He added that board service could prove lucrative if an incoming director negotiates for stock or options that rise sufficiently in value instead of cash compensation. But, he said, “If you’re in it for the money, you’re on the wrong avenue.”

Hall considered his directorships at the local startups as stepping stones to boards at larger companies. “I started small,” he said, “and that enabled me to get on the board of a medium-size company.”

That company was NewRiver, whose board Hall joined four years ago thanks to venture capitalists he met in connection with IAC’s LendingTree acquisition; they referred him to the company, which markets SEC data. Hall now also sits on the boards of three other companies, two of which he joined within the past month; and the Board of Trustees of Coe College, his undergraduate alma mater. Of the four companies, two are public, two private.

Hall said his biggest surprise about getting into the directorship game is how many unwelcome opportunities come his way.

“For every recruiter that approaches me with a board opportunity,” Hall said, “five others want to recruit me for a CFO job. And for every board opportunity where I advance to the interview stage, there are five or six others that I run away from after doing my due diligence.”

Hall additionally warned about the potentially weak leadership at small startups (“I was not prepared for how unprepared the officers and certain board members were to run a company”) and meddlesome fellow directors (“It’s frustrating that some board members don’t recognize they are not management”).

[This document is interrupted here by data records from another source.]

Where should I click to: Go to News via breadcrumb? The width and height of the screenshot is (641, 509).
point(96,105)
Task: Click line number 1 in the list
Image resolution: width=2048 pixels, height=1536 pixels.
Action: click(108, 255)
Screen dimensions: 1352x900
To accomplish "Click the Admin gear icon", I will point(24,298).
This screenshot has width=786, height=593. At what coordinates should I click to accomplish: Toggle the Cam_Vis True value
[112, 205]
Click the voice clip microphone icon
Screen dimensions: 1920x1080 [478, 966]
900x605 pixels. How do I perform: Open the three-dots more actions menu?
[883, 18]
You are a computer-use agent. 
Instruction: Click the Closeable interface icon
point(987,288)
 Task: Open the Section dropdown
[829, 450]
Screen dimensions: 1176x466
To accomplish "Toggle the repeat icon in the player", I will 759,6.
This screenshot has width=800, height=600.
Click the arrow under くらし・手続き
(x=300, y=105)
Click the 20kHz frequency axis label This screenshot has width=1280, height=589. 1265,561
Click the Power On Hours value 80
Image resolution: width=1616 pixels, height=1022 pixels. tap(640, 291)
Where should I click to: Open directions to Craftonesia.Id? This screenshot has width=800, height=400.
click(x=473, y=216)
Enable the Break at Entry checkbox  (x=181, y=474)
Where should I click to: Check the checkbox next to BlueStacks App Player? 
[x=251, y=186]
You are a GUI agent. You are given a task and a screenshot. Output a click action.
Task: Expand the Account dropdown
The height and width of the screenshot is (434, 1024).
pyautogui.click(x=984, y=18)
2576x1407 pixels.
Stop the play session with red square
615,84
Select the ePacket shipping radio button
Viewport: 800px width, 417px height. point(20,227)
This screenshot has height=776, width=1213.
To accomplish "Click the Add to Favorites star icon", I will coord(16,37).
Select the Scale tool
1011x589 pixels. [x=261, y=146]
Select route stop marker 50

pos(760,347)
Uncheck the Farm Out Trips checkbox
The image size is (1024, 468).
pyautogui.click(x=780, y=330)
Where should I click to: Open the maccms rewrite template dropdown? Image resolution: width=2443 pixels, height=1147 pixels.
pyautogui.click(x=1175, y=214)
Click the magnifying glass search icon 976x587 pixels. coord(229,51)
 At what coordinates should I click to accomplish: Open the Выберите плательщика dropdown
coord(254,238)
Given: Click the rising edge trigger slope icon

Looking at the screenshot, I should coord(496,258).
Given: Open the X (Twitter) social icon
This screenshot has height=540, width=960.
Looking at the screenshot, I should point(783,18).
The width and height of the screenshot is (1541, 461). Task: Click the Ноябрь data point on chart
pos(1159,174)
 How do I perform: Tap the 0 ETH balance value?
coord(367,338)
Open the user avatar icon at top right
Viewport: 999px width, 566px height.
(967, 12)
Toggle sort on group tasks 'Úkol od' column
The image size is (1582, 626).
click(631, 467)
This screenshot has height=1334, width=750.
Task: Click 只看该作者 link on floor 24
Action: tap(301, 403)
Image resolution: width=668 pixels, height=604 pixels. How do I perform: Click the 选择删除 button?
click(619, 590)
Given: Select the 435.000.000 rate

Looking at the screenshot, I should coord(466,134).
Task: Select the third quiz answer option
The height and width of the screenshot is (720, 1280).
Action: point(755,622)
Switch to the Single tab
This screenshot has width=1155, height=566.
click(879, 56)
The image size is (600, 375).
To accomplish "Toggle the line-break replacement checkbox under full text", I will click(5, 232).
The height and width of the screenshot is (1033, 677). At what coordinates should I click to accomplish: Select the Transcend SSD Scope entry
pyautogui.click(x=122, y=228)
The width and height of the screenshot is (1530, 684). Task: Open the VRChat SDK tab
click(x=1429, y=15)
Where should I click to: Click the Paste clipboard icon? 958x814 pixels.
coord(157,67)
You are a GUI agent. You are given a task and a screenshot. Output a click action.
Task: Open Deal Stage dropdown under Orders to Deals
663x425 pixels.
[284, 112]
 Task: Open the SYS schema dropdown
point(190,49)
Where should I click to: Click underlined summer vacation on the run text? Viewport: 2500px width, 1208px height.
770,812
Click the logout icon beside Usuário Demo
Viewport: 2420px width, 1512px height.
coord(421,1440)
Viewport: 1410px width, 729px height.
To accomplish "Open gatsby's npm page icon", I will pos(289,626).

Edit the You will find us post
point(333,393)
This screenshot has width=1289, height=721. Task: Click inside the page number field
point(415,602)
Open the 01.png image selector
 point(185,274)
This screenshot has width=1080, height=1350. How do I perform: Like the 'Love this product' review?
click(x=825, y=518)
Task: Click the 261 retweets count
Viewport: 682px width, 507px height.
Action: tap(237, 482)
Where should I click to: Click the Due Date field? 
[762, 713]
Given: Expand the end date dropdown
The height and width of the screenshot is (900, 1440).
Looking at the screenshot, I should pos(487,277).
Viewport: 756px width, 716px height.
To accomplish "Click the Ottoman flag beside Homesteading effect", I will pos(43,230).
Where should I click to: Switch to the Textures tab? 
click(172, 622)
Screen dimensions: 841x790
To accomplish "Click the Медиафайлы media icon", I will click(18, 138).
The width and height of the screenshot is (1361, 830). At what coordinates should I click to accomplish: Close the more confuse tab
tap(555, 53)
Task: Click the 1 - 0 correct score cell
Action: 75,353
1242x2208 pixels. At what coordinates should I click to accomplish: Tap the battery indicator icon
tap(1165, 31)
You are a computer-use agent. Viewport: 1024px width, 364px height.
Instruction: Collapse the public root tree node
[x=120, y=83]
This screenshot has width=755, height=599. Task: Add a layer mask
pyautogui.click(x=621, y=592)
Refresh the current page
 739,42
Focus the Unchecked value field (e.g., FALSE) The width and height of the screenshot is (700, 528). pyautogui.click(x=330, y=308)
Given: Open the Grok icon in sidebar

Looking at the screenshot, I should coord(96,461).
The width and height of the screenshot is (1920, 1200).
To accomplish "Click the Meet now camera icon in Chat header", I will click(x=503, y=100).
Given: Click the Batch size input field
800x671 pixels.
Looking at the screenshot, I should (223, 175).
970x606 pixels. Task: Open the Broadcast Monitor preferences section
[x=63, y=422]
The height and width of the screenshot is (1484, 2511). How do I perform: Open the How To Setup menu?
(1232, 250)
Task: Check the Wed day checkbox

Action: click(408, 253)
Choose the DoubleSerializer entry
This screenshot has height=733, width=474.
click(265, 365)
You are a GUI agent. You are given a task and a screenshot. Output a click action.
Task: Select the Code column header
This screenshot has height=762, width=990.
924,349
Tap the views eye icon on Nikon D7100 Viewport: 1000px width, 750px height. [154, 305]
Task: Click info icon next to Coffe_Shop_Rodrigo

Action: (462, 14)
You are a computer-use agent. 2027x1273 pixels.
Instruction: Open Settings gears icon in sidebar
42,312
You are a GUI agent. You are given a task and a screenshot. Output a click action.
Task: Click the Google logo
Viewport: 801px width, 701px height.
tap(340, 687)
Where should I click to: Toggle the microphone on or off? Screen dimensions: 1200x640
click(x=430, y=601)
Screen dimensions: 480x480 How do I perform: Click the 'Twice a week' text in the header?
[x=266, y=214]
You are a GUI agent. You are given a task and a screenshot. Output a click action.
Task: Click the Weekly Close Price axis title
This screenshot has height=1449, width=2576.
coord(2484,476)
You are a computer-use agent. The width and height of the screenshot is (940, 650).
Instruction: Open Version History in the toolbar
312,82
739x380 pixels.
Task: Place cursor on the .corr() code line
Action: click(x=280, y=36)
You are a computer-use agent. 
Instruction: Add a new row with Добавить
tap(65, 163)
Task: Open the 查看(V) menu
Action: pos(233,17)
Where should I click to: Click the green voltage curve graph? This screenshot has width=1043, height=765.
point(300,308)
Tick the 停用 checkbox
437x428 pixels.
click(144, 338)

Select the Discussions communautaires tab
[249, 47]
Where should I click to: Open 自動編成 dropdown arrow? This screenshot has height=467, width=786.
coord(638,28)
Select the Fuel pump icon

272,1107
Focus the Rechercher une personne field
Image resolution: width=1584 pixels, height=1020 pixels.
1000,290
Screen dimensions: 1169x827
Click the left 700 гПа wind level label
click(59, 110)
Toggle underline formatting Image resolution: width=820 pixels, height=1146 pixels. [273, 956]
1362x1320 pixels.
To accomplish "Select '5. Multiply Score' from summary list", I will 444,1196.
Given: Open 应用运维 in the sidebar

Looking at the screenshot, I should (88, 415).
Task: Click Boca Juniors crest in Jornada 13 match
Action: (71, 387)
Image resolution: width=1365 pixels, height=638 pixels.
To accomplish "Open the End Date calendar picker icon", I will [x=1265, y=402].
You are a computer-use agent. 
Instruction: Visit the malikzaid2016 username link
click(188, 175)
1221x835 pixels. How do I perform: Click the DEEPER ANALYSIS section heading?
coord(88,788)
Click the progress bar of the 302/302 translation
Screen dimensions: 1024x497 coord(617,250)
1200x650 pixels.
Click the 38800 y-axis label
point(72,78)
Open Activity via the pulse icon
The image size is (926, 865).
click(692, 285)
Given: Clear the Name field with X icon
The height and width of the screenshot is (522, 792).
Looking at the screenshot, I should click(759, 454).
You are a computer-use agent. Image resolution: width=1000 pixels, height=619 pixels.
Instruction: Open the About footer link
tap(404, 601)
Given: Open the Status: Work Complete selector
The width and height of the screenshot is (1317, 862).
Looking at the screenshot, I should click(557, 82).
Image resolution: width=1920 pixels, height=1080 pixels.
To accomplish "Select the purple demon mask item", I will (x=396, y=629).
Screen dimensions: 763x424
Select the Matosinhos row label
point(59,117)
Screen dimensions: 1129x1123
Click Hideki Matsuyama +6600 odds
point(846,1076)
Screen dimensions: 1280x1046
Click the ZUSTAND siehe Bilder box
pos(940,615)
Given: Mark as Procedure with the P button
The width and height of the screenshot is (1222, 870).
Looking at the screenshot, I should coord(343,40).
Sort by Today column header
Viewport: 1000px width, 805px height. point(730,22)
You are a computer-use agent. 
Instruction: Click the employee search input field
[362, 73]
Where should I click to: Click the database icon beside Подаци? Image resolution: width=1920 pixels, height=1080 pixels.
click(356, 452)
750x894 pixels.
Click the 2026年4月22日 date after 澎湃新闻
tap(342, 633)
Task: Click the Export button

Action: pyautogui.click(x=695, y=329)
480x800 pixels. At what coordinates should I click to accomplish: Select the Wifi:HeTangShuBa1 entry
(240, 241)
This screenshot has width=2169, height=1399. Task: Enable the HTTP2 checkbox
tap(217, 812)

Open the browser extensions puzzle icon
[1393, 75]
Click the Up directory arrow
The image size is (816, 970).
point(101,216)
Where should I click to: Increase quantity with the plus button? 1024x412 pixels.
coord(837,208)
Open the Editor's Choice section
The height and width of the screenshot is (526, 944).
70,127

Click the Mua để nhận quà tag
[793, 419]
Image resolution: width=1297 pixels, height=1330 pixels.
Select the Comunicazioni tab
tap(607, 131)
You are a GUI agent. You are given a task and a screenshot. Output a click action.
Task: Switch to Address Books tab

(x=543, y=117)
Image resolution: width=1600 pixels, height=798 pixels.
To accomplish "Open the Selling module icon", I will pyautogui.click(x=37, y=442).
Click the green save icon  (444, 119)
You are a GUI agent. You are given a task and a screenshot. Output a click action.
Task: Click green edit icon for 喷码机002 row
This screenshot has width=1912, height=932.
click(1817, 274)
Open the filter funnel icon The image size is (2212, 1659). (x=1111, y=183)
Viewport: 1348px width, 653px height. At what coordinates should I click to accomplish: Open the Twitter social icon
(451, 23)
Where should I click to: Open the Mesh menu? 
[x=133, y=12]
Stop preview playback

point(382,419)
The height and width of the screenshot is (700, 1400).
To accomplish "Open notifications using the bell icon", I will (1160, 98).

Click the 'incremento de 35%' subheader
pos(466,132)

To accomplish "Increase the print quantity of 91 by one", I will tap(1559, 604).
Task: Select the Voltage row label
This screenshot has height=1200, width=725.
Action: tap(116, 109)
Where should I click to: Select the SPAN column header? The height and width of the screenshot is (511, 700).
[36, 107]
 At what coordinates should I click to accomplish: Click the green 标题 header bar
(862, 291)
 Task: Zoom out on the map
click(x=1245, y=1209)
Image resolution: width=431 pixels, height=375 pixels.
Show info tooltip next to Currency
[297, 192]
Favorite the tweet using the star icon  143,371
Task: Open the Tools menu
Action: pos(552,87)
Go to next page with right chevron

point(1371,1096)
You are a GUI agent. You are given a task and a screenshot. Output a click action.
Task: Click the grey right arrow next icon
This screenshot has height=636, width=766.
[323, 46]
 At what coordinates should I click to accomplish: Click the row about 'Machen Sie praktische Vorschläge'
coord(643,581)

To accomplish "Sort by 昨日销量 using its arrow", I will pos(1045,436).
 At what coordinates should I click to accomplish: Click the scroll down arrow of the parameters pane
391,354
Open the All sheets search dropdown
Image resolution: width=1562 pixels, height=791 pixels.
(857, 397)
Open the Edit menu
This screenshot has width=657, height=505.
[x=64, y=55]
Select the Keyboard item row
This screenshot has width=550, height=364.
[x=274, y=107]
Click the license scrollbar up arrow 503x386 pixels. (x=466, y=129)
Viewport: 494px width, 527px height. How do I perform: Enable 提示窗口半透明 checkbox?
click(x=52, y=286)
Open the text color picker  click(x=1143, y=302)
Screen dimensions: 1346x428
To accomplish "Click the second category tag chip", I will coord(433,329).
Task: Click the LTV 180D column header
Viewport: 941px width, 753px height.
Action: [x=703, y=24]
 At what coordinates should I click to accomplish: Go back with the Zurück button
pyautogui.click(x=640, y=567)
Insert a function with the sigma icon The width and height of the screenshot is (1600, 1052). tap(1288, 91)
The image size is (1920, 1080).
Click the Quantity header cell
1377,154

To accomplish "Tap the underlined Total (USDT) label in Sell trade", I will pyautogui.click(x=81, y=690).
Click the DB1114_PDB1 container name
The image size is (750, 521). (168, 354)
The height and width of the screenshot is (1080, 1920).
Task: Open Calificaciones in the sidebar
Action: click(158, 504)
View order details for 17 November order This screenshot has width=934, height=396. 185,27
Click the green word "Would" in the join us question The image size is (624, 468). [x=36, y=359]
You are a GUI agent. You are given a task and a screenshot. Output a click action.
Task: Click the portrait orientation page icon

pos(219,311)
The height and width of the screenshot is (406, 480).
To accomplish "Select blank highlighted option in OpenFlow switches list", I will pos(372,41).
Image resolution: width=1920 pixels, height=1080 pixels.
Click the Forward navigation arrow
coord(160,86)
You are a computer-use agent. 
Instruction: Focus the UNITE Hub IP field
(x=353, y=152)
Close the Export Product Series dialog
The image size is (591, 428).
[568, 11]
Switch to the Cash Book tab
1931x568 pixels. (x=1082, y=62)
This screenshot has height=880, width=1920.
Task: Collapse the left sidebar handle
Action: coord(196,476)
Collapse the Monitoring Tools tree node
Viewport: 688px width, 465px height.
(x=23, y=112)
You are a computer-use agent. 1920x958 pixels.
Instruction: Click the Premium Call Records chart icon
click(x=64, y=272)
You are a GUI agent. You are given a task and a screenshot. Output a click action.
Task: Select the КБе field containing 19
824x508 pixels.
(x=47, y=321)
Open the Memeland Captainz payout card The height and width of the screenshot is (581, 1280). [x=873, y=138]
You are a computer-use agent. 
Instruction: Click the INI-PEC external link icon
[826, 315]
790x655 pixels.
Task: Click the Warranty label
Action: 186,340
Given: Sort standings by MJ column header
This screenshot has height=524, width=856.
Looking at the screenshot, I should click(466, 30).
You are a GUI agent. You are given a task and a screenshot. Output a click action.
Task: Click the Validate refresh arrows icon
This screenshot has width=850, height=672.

Hall also affirmed that board service is no cakewalk. “It’s a continual learning process,” he said. “You can’t sit on your laurels. You have to stay on top of new regulations and conditions in the marketplace.”

Despite any drawbacks, Hall considers his experience serving on boards as a mentally enriching one.

“I’ve had the opportunity to serve with brilliant people,” Hall said. “I’ve been exposed to great marketers and HR executives, great philanthropists — people looking at the business from all kinds of disciplines. That’s the most exciting part about a board. It’s very intellectually stimulating.”